### ASSIGNMENT
A single stretch of the material below is to be transcribed exactly, starting at the line with "This screenshot has width=745, height=560." and ending after the line with "This screenshot has height=392, width=584.".

### DATA EXCERPTS
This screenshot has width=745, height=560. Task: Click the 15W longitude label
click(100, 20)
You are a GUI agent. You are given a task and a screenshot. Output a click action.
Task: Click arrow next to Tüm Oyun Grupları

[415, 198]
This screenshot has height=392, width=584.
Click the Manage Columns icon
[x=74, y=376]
==
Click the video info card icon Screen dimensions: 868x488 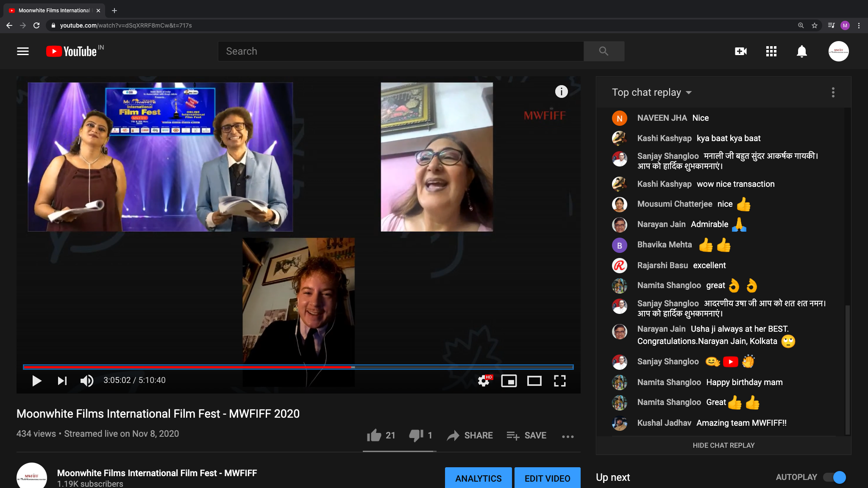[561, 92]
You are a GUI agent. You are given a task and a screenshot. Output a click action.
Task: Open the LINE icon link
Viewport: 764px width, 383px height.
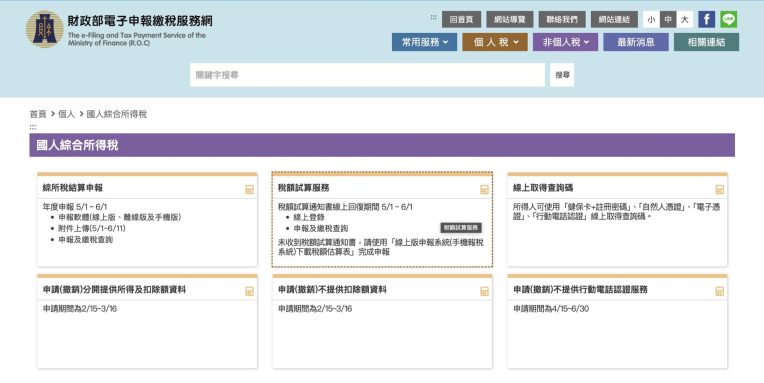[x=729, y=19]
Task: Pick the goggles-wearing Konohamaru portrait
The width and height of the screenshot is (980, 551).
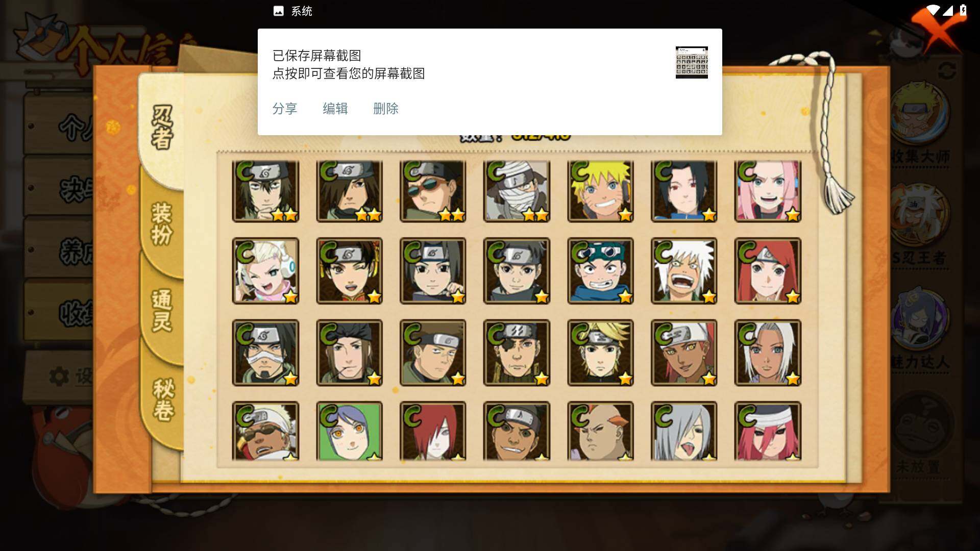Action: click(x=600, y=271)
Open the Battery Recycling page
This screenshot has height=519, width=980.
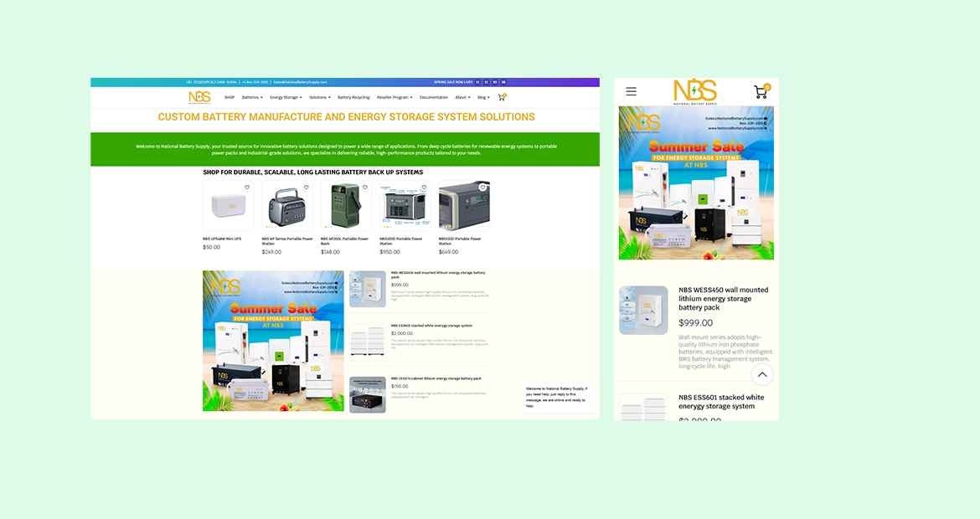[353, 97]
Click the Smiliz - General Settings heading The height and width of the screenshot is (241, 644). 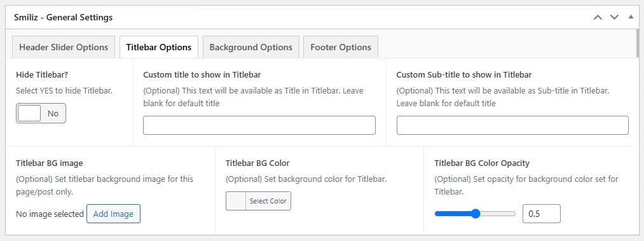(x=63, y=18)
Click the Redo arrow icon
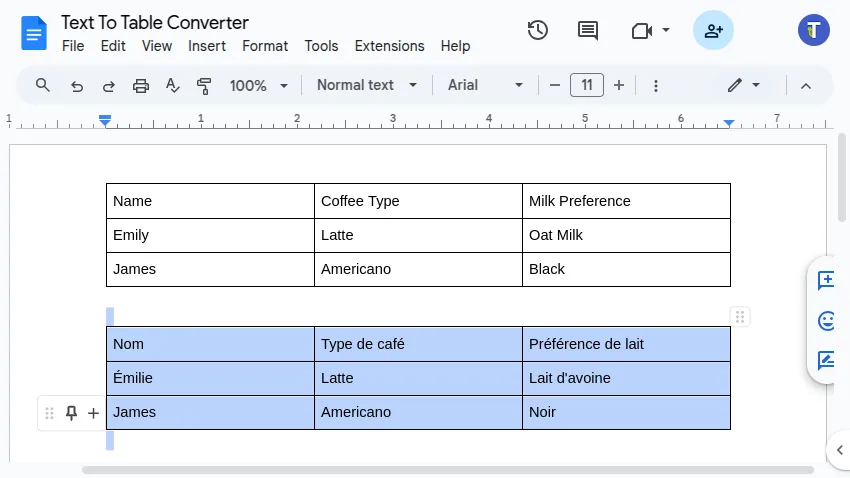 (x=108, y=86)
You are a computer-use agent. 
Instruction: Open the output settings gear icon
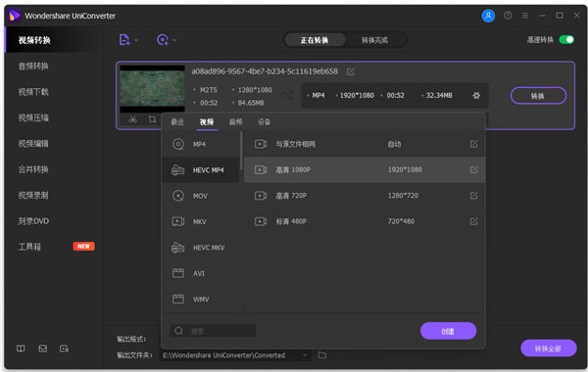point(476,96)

### RESPONSE AREA
This screenshot has width=745, height=560. Task: Click the 15W longitude label
click(100, 20)
You are a GUI agent. You are given a task and a screenshot. Output a click action.
Task: Click arrow next to Tüm Oyun Grupları

[415, 198]
This screenshot has height=392, width=584.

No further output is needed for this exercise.